While this reduced aggression among familiar neighbors has been documented for many species, the current study is the first to link the phenomenon to a fitness advantage.

Siracusa and her team found that living near relatives did not provide any reproductive or survival benefits. This was surprising, considering that animals who share the same genes are generally more caring toward one another. Instead, the experts discovered that the longer squirrels lived with each other, the more likely they were to survive into the next year and produce more offspring.

“The benefits of familiarity were strong enough to completely offset the negative effects of aging,” said Siracusa. “For example, for a four-year-old red squirrel that ages by one year, their survival probability decreases from 68% to 59%. But if that same squirrel that ages one year also maintains all of their neighbors, that probability of survival actually increases from 68% to 74%.” 

At the same time, Siracusa explained that only a small percentage of squirrels maintain their neighbors from one year to the next. 

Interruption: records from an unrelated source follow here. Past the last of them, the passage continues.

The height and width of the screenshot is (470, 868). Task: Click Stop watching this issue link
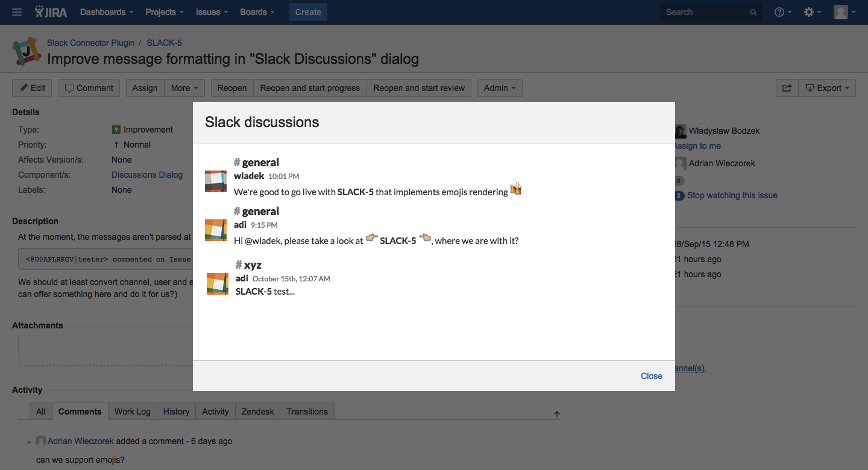click(x=732, y=195)
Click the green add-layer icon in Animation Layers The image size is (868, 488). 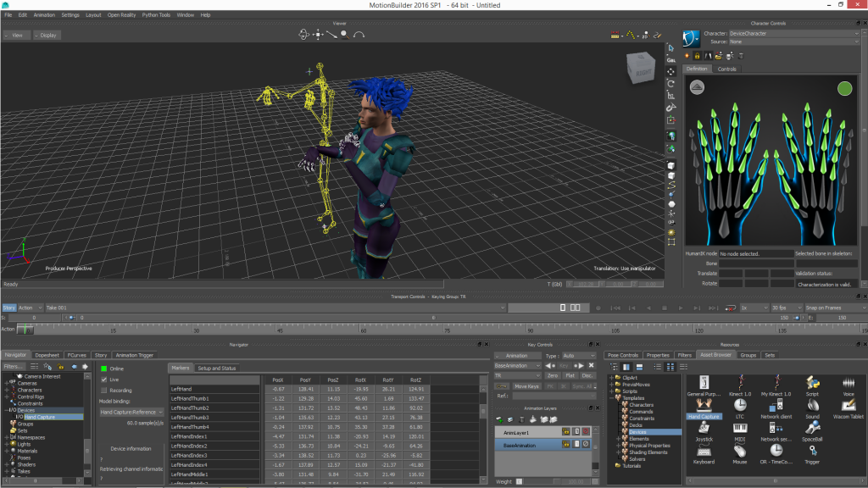pos(500,419)
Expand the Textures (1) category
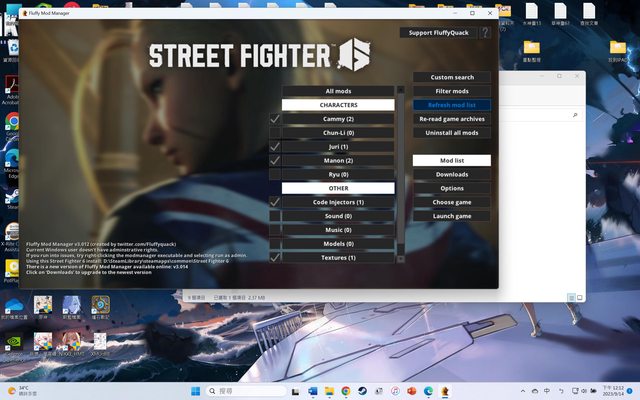Image resolution: width=640 pixels, height=400 pixels. coord(338,257)
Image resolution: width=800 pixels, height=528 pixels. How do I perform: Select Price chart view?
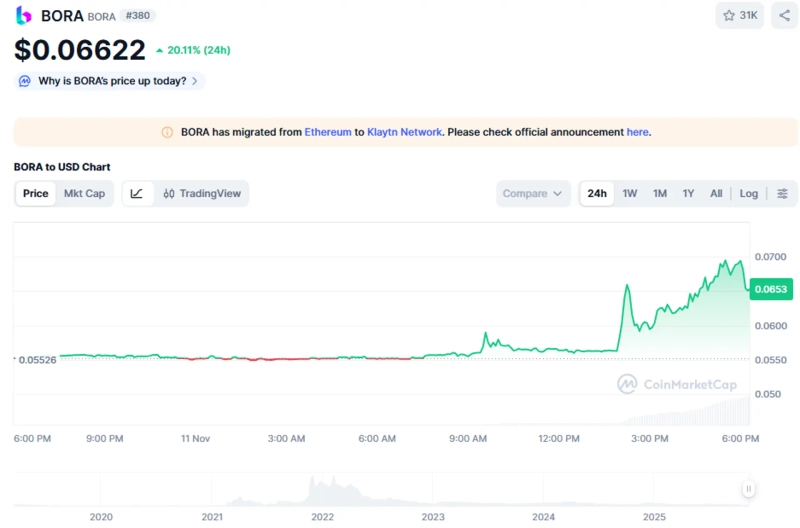(x=36, y=193)
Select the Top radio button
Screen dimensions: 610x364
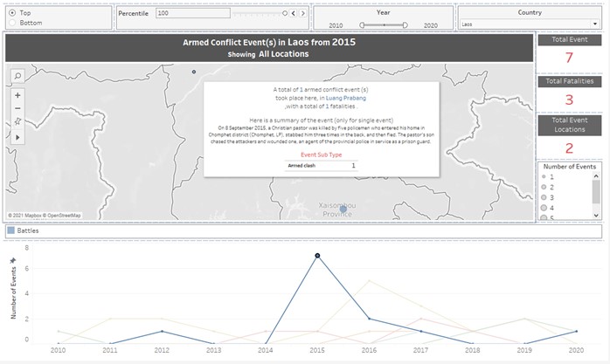(x=11, y=13)
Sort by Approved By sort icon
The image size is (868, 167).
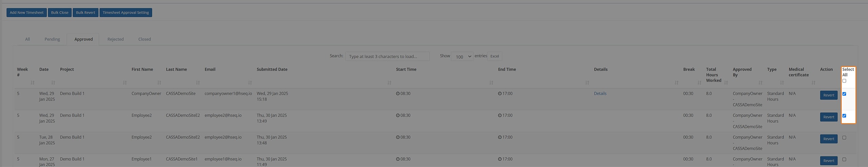point(761,83)
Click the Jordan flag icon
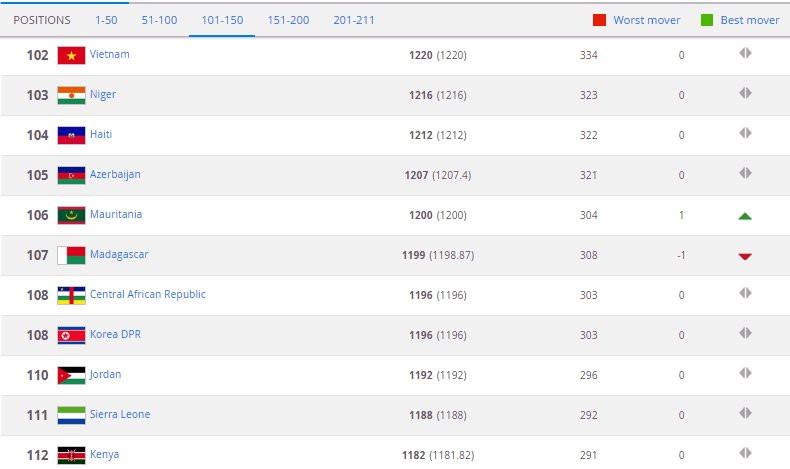Viewport: 790px width, 469px height. point(71,375)
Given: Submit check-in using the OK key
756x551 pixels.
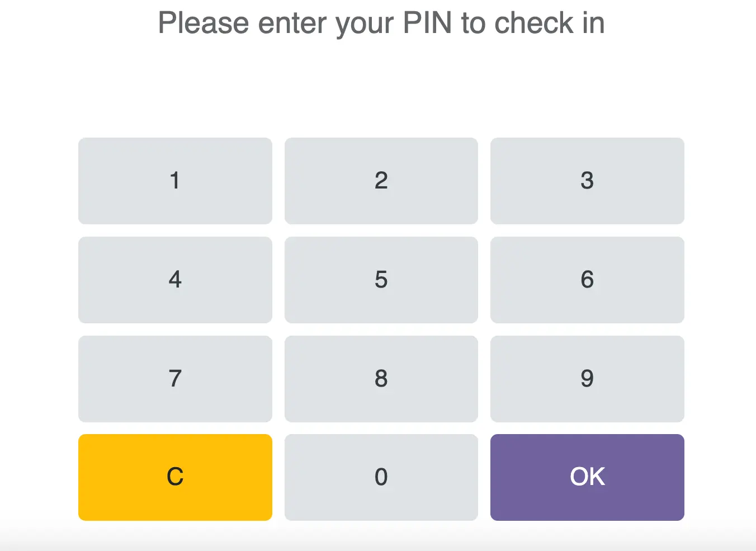Looking at the screenshot, I should 587,477.
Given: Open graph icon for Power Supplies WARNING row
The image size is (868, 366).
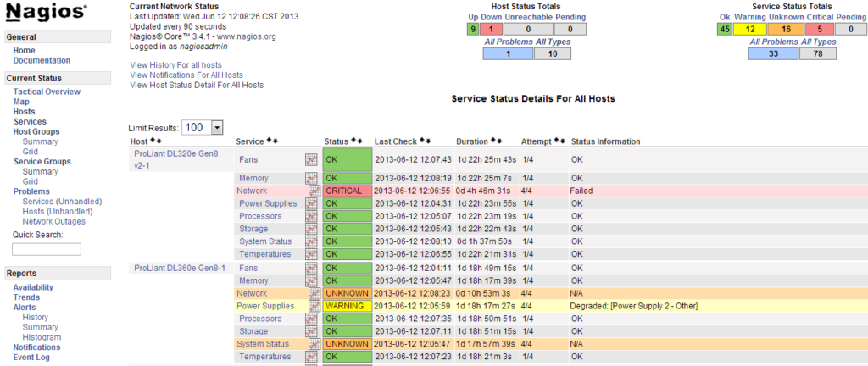Looking at the screenshot, I should (314, 306).
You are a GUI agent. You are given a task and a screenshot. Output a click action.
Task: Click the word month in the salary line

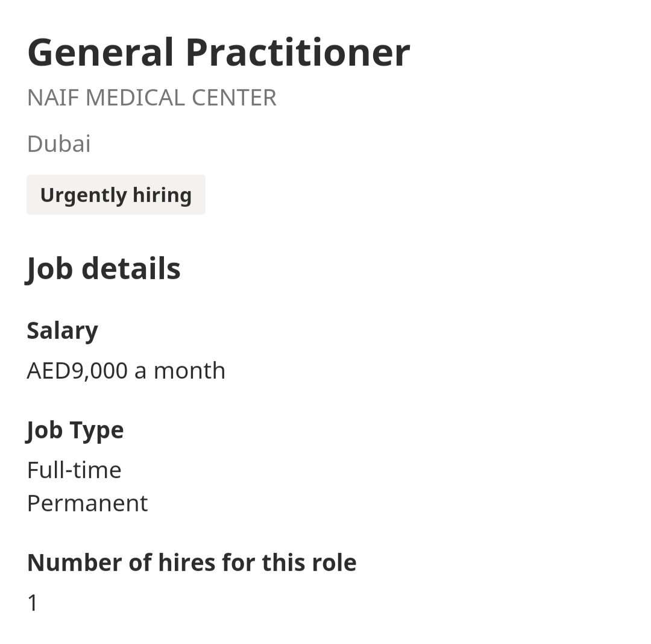(x=189, y=370)
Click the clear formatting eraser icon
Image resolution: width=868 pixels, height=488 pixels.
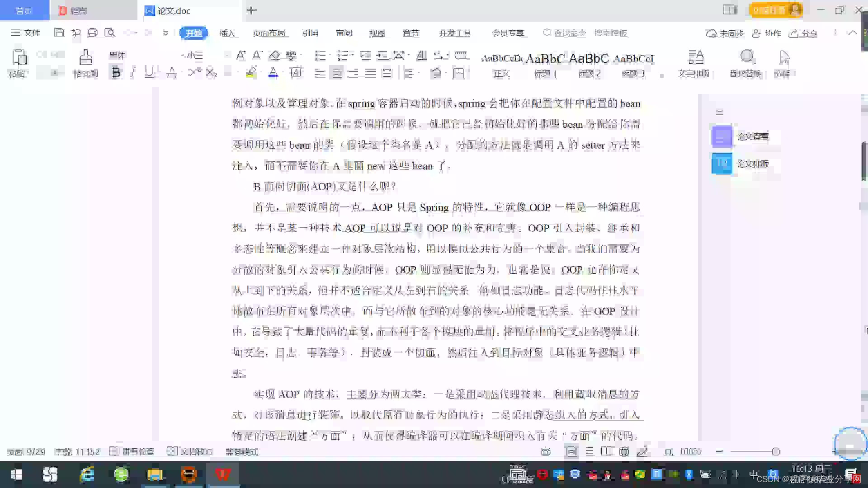pos(274,56)
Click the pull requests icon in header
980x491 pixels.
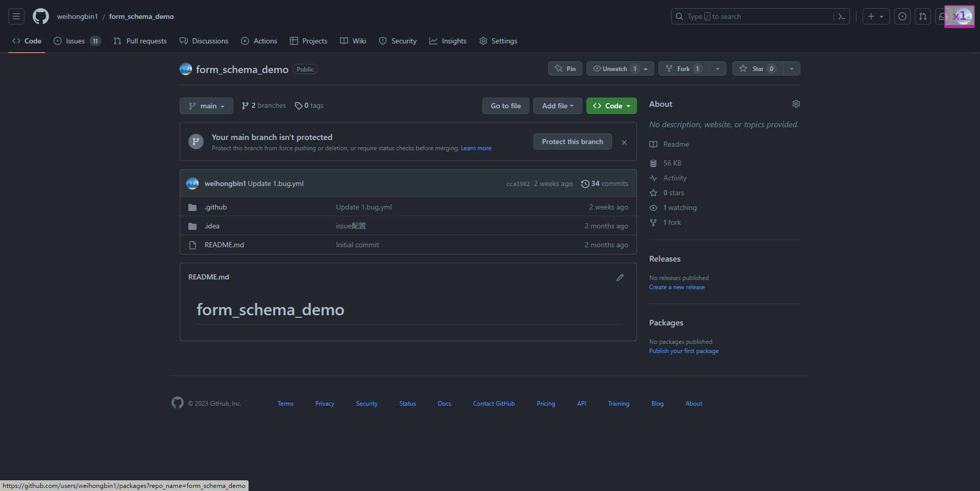(x=922, y=16)
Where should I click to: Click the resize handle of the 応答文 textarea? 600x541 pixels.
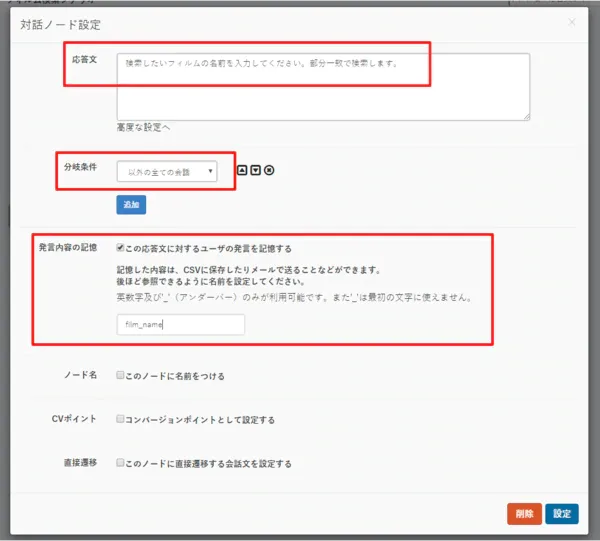point(526,116)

According to the researchers, the findings may help explain territorial behaviors such as migratory species returning to the same place year after year or sedentary species maintaining relatively stable territories or home ranges throughout their lifetime.

“In order for territorial systems to arise, the benefit of being territorial has to outweigh the costs of defending those resources, so it’s not surprising that we should see the evolution of a mechanism that works to minimize those costs of territoriality,” said Siracusa.

“At the risk of waxing poetic about squirrels, I think there is a sort of interesting lesson here that red squirrels can teach us about the value of social relationships. Red squirrels don’t like their neighbors. They’re in constant competition with them for food and mates and resources. And yet, they have to get along to survive.”

“In the world right now, we’re seeing a lot of strife and division, but perhaps this is a lesson worth bearing in mind: red squirrels need their neighbors, and maybe we do too.”

The study is published in the journal Current Biology.